New Cider Tackling NZ’s Pest Problem

With a promise to help New Zealand achieve its goal of being predator free by 2050 and a vision to see it become the paradise on earth it once was, new cider brand, Zeden Cider has launched.

Bay of Plenty local Bevan Wait is the lead co-founder of Zeden Cider, alongside Leon McDonald and Chris Durney. The three are also co-founders of Ranga alcoholic ginger beer, which was launched in early 2012 and is now the country’s top selling alcoholic ginger beer. Ranga recently brewed its one millionth litre and the brand has seen a 78% growth in sales over the Covid-19 period. It is also now being brewed under licence by Weston’s Cider in the UK.

Off the back of this success, Bevan is spearheading the Zeden Cider brand, combining his passion for both the environment and authentic cider.

“For me personally, this is a true passion project. I love good cider and I love the New Zealand environment,” said Bevan. “We have a massive pest problem in New Zealand and we as a nation need to get onboard to support our native forests and vulnerable wildlife. At Zeden Cider, we are dedicated to doing that by raising awareness as well as donating ten per cent of our profits to Forest & Bird to support conservation projects and campaigns around the country.

“To put the problem in perspective, for every New Zealander in our team of five million, there are ten possums – that’s 50,000,000 possums alone, along with millions of other pests causing considerable damage to our native forests and birdlife."

New Zealand’s native plants, animals and wild places have evolved in isolation to the rest of the world over 80 million years.

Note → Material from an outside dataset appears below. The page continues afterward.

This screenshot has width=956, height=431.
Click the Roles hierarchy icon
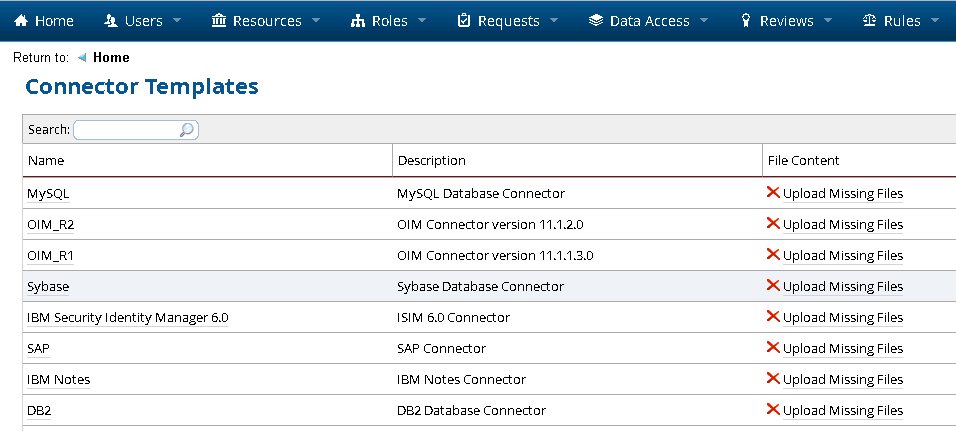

Yet it has taken humans less than a thousand years to wipe out a significant amount of this natural heritage.

“Nature has been pushed to breaking point,” said Jo Prestwood of Forest & Bird. “Over 4,000 of our species are at risk of extinction. The burning of forests and tussock grasslands, the introduction of pests, the draining of wetlands, and loss of habitat through development are just some of the major contributing factors, and the problem isn’t going away on its own.”

“In partnership with local iwi and other conservation organisations, we are focusing on helping restore and protect the expansive bush area between Gisborne and Opotiki, the Raukumara Ranges. Over many years, pristine bush and birdlife has been decimated by possum, rats and browsing mammals in this region. But the wheels are now in motion to bring the birdsong back, and revive this mighty forest,” said Prestwood.

With Zeden Cider made from crisp East Coast apples and Hawke’s Bay feijoa, as well as being brewed in Gisborne, the donations they make will be helping to support this project within their own backyard. Zeden Cider are excited to have just made their first official donation of $1,000 to Forest & Bird this month.

“We use an authentic dry style of making cider which we picked up from Herefordshire in England, the home of cider, and we’ve put a local spin on it,” said Bevan. “In terms of taste, it’s noticeably less sweet than other ciders on the market – we know Kiwis are going to love it.”